“Data collaboratives,” an emerging form of partnership in which participants exchange data for the public good, have huge potential to benefit society and improve artificial intelligence
NEW YORK – After Hurricane Katrina struck New Orleans in 2005, the direct-mail marketing company Valassis shared its database with emergency agencies and volunteers to help improve aid delivery. In Santiago, Chile, analysts from Universidad del Desarrollo, ISI Foundation, UNICEF, and the GovLab collaborated with Telefónica, the city’s largest mobile operator, to study gender-based mobility patterns in order to design a more equitable transportation policy. And as part of the Yale University Open Data Access project, health-care companies Johnson & Johnson, Medtronic, and SI-BONE give researchers access to previously walled-off data from 333 clinical trials, opening the door to possible new innovations in medicine.
These are just three examples of “data collaboratives,” an emerging form of partnership in which participants exchange data for the public good. Such tie-ups typically involve public bodies using data from corporations and other private-sector entities to benefit society. But data collaboratives can help companies, too—pharmaceutical firms share data on biomarkers to accelerate their own drug-research efforts, for example. Data-sharing initiatives also have huge potential to improve artificial intelligence (AI). But they must be designed responsibly and take data-privacy concerns into account.
Understanding the societal and business case for data collaboratives, as well as the forms they can take, is critical to gaining a deeper appreciation the potential and limitations of such ventures. The GovLab has identified over 150 data collaboratives spanning continents and sectors; they include companies such as Air France, Zillow, and Facebook. Our research suggests that such partnerships can create value in three main ways.
For starters, data collaboratives can improve situational and causal analysis. Their unique collections of data help government officials better understand issues such as traffic problems or financial inequality, and design more agile and focused evidence-based policies to address them.
Moreover, such data exchanges enhance decision-makers’ predictive capacity. Today’s vast stores of public and private data can yield powerful insights into future developments and thus help policymakers plan and implement more effective measures.

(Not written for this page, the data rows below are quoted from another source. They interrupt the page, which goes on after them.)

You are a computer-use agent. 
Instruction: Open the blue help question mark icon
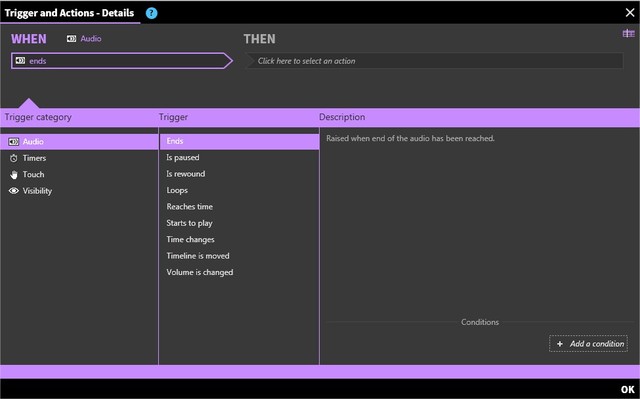pyautogui.click(x=151, y=13)
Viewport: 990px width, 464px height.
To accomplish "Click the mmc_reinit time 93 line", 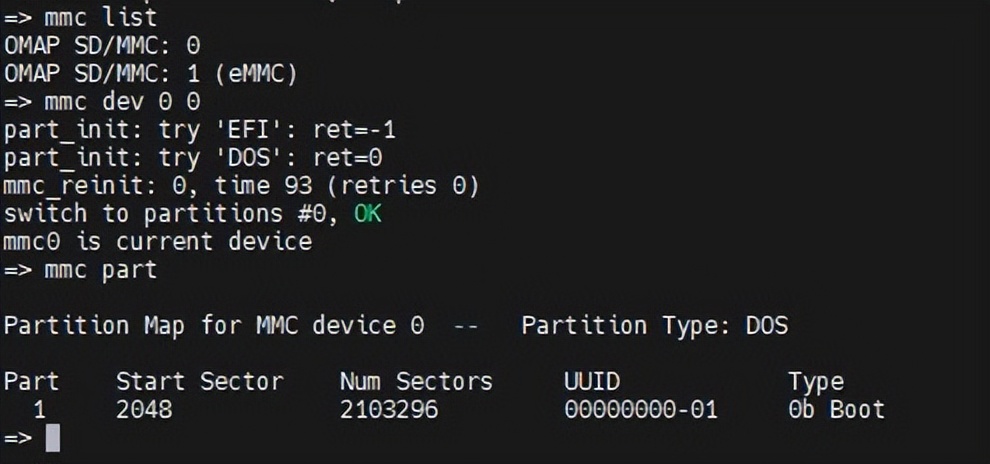I will pyautogui.click(x=242, y=185).
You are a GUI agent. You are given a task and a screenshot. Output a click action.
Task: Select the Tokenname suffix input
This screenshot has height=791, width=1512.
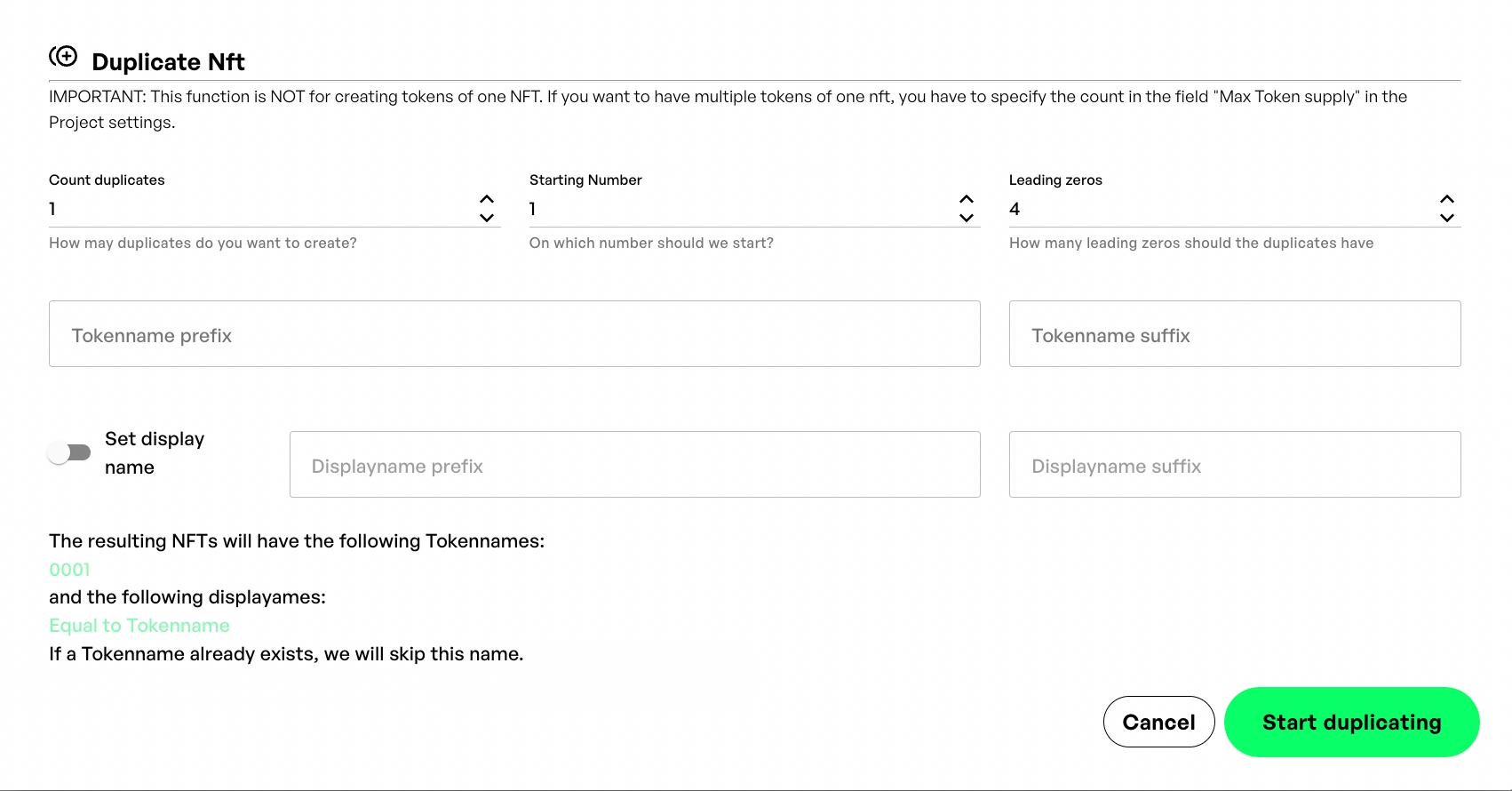click(1235, 334)
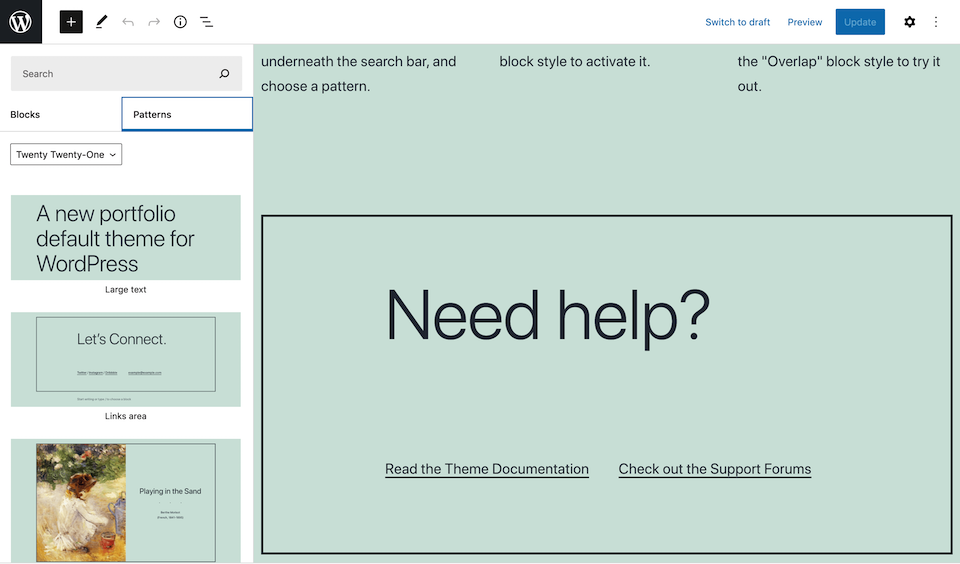Open the Options three-dot menu
This screenshot has height=564, width=960.
coord(936,22)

Finally, and most important, data collaboratives can make AI more robust, accurate, and responsive. Although analysts suggest AI will be at the center of twenty-first-century governance, its output is only as good as the underlying models. And the sophistication and accuracy of the models generally depend on the quality, depth, complexity, and diversity of data underpinning them. Data collaboratives can thus play a vital role in building better AI models by breaking down silos and aggregating data from new and alternative sources.
Public-private data collaborations have great potential to benefit society. Policymakers analyzing traffic patterns or economic development in cities could make their models more accurate by using call-detail records generated by telecom providers, for example. And researchers could enhance their climate-prediction models by adding data from commercial satellite operators. Data exchanges could be equally useful for the private sector, helping companies to boost their brand reputation, channel their research and development spending more effectively, increase profits, and identify new risks and opportunities.
Yet for all the progress and promise, data collaboration is still a nascent field, and we are only starting to understand its benefits and potential drawbacks. Our approach at the GovLab emphasizes the mutual benefit of collaboration and aims to build trust between data suppliers and users.
As part of this process, we have begun designing an institutional framework that places responsible data collaboration at the heart of public- and private-sector entities’ operations. This includes identifying chief data stewards in these organizations to lead the design and implementation of systematic, sustainable, and ethical collaborative efforts. The aim is to build a network of individuals from the private and public sectors promoting data stewardship.
Given heightened concerns over data privacy and misuse—the so-called techlash—some will understandably be wary of data-sharing initiatives. We are mindful of these legitimate worries, and of the reasons for the more general erosion of public trust. But we also believe that building rigorous frameworks and more systemic approaches to data collaboration are the best ways to address such concerns.
Data collaboratives bring together otherwise siloed data and dispersed expertise, helping to match supply and demand for such information. Well-designed initiatives ensure that the appropriate institutions and individuals use data responsibly to maximize the potential of innovative social policies. And accelerating the growth of data collaboratives is crucial to the further development of AI.
Sharing data involves risks, but it also has the potential to transform the way we are governed. By harnessing the power of data collaboratives, governments can develop smarter policies that improve people’s lives.
Stefaan G. Verhulst is Co-Founder and Chief Research and Development Officer of the GovLab at New York University.